▶ **Excerpted text**
═══
DAVE MUSTAINE SAYS U.S. GOVERNMENT IS TRYING TO GET RID OF THE MIDDLE CLASS
I will forever be at a crossroads when people who haven’t been part of the middle class for decades show their concern for the rich getting richer and the poor getting poorer and those a little bit less than poor not being able to spend their money on Th1rt3en.

FORMER EUROPE GUITARIST TO STAGE FIRST EVER “KEEFEST”
This rules! Former Europe guitarist Kee Marcello is lining his ass up for the final countdown by staging a fest at a big-ass race track/complex outside of Gothenburg in late June. He’s expecting people to saunter over from all corners of mainland Europe and Scandinavia despite not yet having booked anyone outside of his own ego to perform.

TRIVIUM Vs. IN FLAMES: “FOOD WARS” CLIP POSTED ONLINE
According to this compelling bit, the members of In Flames hooked up with Trivium’s Matt Heafy in a battle of food connoisseur-ism, NOT to see who’s written the more reprehensible metal in recent memory. The meeting took place at a Gothenburg restaurant owned by the members of In Flames and was taped for television posterity. Insert your own wise cracks here.

JANE’S ADDICTION SINGER OUTRAGES BRAZILIAN FANS
Outrage averted when the website hawking tickets for the Brazilian run of Lollapalooza crashes due to overwhelming demand. Either Brazilians, as a people, love being insulted or someone’s making a big deal out of innocuous comments from the mouth of Perry Farrell. You decide.

DUFF MCKAGAN SINGS MOTÖRHEAD’s PRAISES
In other news, every metal head ever sings Motorhead’s praises.

TIM ‘RIPPER’ OWENS PERFORMS ACOUSTICALLY AT HIS OWN RESTAURANT
That Keefest guy should take a lesson here: there’s no need to rope off an entire racing complex for an ego stroke. Just open your own “rockin’ sports eatery,” pack the house then lock the doors. Game, set and match.

FORMER THE RUNAWAYS BANDMATES LITA FORD AND JOAN JETT MEET FOR THE FIRST TIME IN YEARS
The follow-up story in which Lita gets pissed at Joan for calling her by her full name (Carmelita, by the way) while reminiscing over the 70s hair styling tricks they used to achieve those flowing locks and killer, center parts proves to be marginally more exciting.
═══
Records from a data source
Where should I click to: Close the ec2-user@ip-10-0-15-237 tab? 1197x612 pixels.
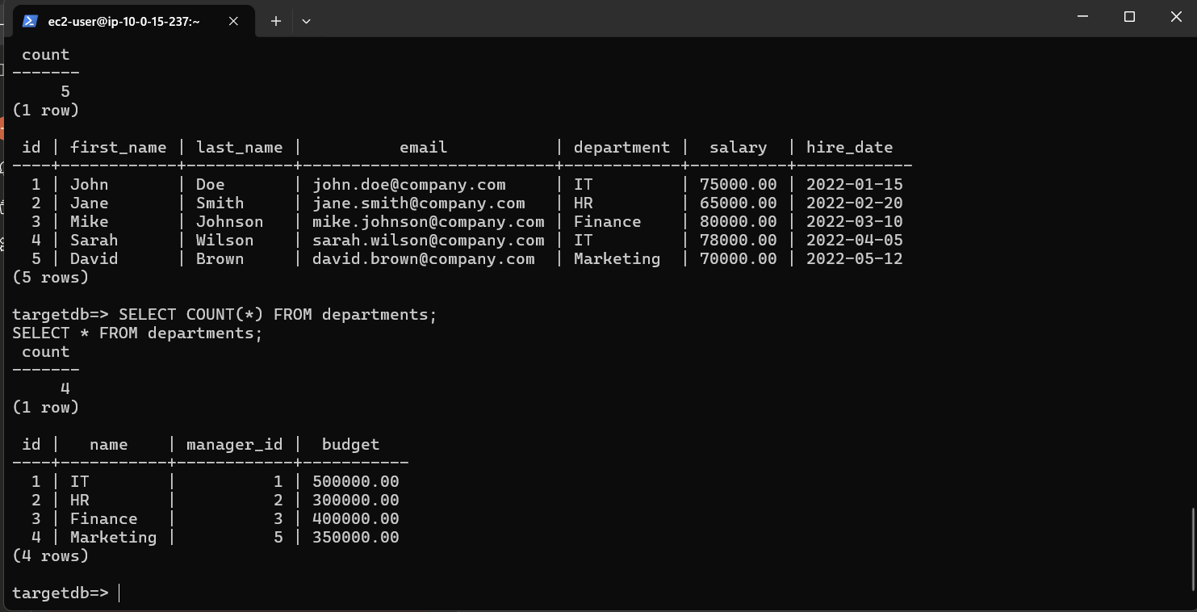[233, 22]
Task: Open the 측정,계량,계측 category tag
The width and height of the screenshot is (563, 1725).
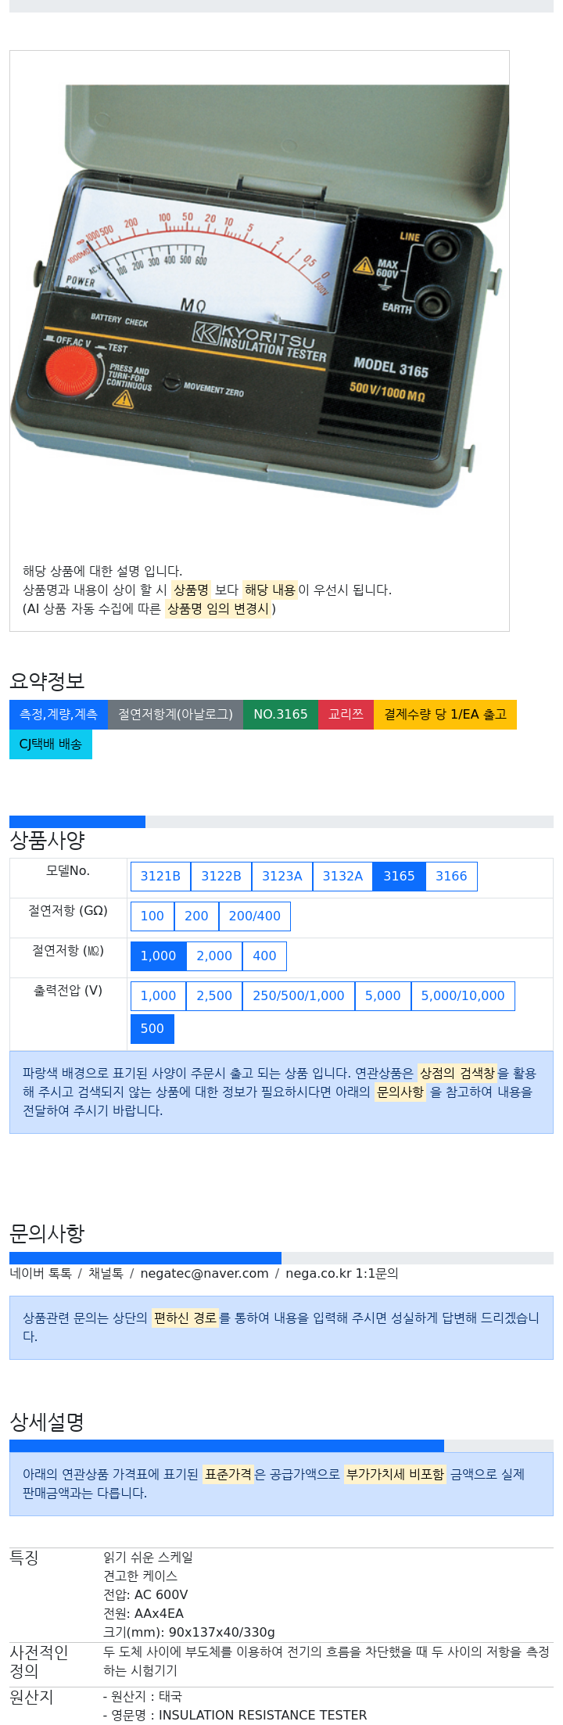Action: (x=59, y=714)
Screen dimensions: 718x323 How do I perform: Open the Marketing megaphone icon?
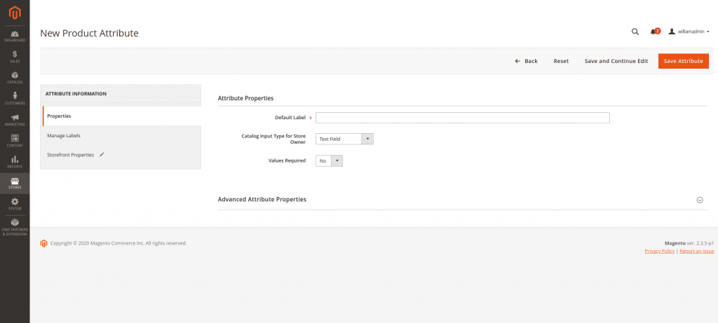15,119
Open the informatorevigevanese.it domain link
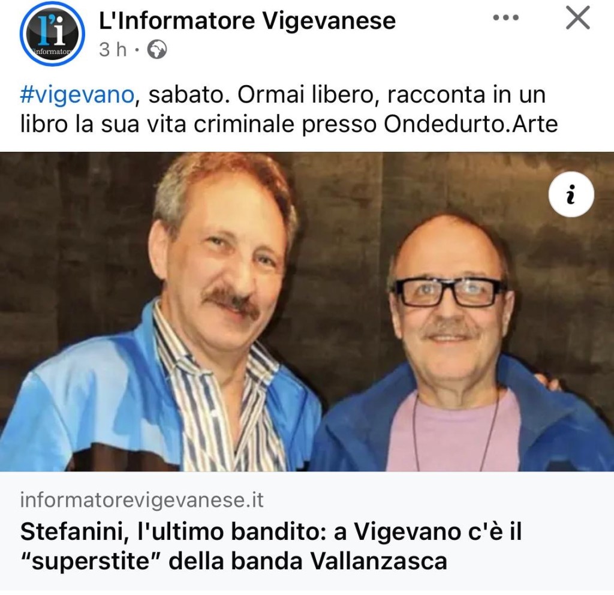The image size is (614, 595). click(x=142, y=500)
═══
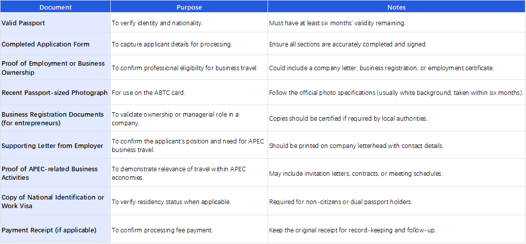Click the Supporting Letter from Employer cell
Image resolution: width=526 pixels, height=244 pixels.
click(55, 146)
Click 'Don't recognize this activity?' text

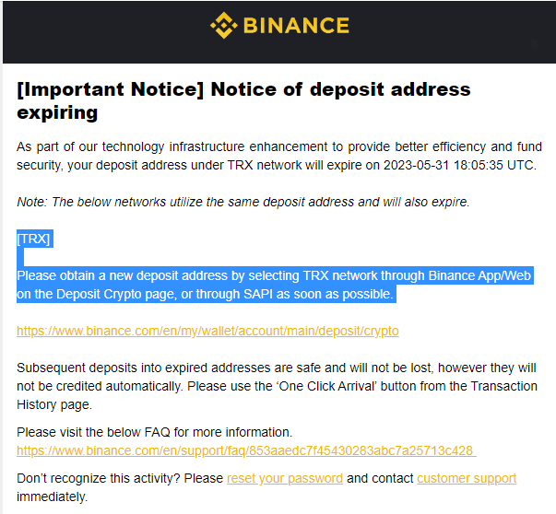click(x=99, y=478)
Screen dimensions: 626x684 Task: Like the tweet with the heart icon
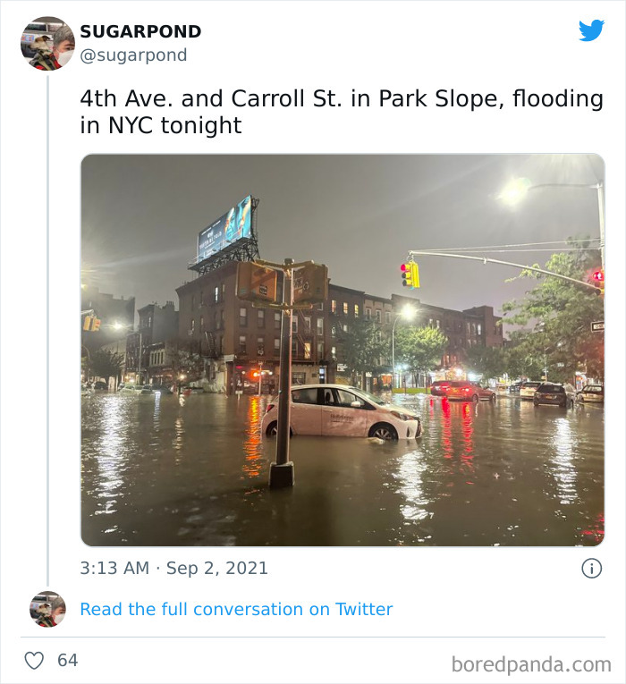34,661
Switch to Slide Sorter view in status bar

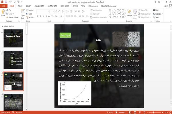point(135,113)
═══
▶ **To do**
**1.** Rewrite the paragraph beginning "According to this compelling bit" from the metal news roundup in fewer words, keeping its main facts.
**2.** Write the next entry of the metal news roundup, following on from the item about Lita Ford and Joan Jett.
These records were drawn from a separate source and have no connection to the metal news roundup.

▶ **Solved tasks**
**1.** The members of In Flames faced Trivium's Matt Heafy in a contest of food expertise, not of who had written the worse recent metal. It was taped for television at a Gothenburg restaurant the In Flames members own.

**2.**
GUNS N’ ROSES BASSISST: “FOR THE MOST PART, AXL TELLS US WHAT HE WANTS.”
The news here isn’t that former Replacements bassist Tommy Stinson has been GN’R for 14 years (14 years?! Who knew?), it’s that after a decade-and-a-half he still hasn’t figured out what the hell is going on under his own nose, what the meandering Axl Rose is trying to do or where the band is going.

GUNS N’ ROSES BASSIST ON AXL’s CONCERT TARDINESS” “HE DOES HIS BEST TO GET OUT THERE ON TIME”
See what we mean? Also, when asked if the band is in writing mode three years after Chinese Democracy, Stinson replies he’s not sure. Geez, wouldn’t it be obvious if the band you’re in was in the process of writing an album? There have been many calls for the GN’R moniker to rest in peace. “Axl and the Enablers” seems as good a name as any.

AC/DC FANS UPSET SIGNATURE SONG USED IN WALMART COMMERCIALS
…but remain surprisingly non-plussed about none-too-subtle placement in Maximum Overdrive, Jerry Maguire, Little Nicky, School of Rock and Iron Man

FORMER BLACK SABBATH SINGER TONY MARTIN CONTEMPLATING RE-RELEASING DEBUT SOLO ALBUM
Funny, those slogging it out in the trenches of the music industry go on and on about no one buying records anymore, yet will still contemplate making available an album no one wanted in the first place.

KISS SHRINE INTERFERES WITH TELECOMMUNICATIONS COMPANY’S SERVICE
America’s fastest, most reliable network thwarted by Peter Criss action figures and a replica pair of Gene Simmons’ platform boots.